Howard walked down the steps and crossed the yard. The women surrounded by armed MPs watched him: some with fear, some with hostility, some with that dull, wary gaze he had seen too often in this war.

One woman met his eyes and held them. She had strong, intelligent features and dark hair pinned back severely. She did not lower her gaze.

Erica saw an American officer with a sun‑creased face and gray eyes that reminded her of winter over the North Sea. When he began to speak in English, she listened carefully. Some words she caught, others she struggled to recall. Her mother had been a translator after the first war, and language had been part of Erica’s childhood the way hymns were part of Sunday.

Quarters. Work assignments. Rules of conduct. Consequences for disobedience.

Then he switched to German. The accent was harsh and American, but the words were clear.

“You are prisoners of war,” he told them, “but you are also human beings. You will be treated as such.”
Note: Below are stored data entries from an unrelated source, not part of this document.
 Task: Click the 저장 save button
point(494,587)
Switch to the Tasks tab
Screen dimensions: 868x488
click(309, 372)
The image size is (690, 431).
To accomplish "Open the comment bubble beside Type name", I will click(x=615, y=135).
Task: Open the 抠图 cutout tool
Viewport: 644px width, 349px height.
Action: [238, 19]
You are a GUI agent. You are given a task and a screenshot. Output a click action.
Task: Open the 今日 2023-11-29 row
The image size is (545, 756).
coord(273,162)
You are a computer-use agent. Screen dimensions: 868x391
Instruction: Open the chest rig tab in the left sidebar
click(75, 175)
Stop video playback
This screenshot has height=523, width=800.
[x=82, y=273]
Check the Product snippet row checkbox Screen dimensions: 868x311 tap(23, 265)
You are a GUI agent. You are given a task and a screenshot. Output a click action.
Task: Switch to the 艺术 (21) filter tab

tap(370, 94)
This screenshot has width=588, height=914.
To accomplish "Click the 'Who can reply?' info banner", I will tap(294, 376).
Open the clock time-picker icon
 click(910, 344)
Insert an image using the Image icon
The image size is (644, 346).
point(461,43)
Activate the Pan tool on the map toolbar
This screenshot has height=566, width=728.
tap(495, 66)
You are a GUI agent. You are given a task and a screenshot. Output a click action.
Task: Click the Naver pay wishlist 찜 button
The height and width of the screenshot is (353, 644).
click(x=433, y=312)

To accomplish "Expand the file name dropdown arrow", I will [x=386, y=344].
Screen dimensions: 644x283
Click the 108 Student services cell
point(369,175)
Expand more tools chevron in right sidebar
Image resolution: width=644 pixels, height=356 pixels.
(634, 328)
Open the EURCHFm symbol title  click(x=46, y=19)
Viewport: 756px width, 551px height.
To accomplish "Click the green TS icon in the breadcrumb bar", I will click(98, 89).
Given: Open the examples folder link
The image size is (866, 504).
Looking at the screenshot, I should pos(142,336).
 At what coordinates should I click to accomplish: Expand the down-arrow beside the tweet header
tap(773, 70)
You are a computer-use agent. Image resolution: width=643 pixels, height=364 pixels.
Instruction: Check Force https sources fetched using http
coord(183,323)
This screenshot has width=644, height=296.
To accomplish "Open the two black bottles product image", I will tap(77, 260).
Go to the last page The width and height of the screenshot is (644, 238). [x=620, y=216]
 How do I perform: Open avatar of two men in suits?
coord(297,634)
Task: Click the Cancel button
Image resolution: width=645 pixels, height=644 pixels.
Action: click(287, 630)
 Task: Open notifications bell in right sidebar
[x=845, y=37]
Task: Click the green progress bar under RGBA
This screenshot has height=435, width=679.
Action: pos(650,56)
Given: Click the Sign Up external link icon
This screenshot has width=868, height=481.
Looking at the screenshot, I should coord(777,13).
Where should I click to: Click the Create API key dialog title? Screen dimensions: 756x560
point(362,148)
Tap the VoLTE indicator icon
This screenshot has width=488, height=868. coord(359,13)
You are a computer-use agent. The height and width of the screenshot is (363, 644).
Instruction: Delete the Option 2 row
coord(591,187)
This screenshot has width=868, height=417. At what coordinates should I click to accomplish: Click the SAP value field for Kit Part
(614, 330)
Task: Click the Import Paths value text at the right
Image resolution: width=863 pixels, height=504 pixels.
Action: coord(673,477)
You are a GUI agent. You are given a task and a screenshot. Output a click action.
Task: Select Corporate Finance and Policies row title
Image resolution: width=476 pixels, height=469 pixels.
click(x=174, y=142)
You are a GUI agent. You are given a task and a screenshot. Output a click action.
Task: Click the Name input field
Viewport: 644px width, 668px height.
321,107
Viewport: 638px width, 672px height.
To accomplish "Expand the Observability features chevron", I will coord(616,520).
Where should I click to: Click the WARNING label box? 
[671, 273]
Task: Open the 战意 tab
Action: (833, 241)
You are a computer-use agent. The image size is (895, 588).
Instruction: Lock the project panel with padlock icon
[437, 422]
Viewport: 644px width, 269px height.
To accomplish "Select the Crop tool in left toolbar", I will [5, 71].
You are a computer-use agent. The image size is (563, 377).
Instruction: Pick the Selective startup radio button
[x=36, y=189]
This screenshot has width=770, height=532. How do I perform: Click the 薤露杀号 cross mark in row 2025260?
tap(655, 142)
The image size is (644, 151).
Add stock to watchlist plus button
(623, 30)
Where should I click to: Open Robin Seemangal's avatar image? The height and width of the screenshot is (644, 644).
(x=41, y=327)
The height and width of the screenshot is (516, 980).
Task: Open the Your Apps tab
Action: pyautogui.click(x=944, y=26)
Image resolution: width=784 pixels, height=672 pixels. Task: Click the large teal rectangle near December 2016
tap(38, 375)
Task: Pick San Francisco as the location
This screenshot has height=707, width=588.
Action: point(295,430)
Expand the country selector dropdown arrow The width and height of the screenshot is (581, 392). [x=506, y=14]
The sentence was simple. Yet something in her chest shifted, as if a door, long sealed, had opened the width of a finger.

A Garden in a Cage

Camp Swift stretched over eleven thousand acres of scrubland east of Austin. There were barracks and mess halls that smelled of boiled cabbage and cornbread, a small infirmary, a parade ground where dust rose in pale clouds, and beyond the double fence lines, dark brush and scattered pines.

The women were divided into work details. Laundry, kitchen, infirmary, clerical tasks. When Erica’s name was called, she was assigned to grounds maintenance. For a moment she feared this was punishment, a way to break her back and her will.

She learned otherwise on the first morning.

Behind the mess hall lay what had once been a garden. Now it was a battlefield of weeds. Fence posts leaned at uncertain angles, beds lay choked with crabgrass and thorny invaders. But when she knelt and sank her fingers into the soil, it surprised her. The dirt was heavy and black, rich as coffee grounds.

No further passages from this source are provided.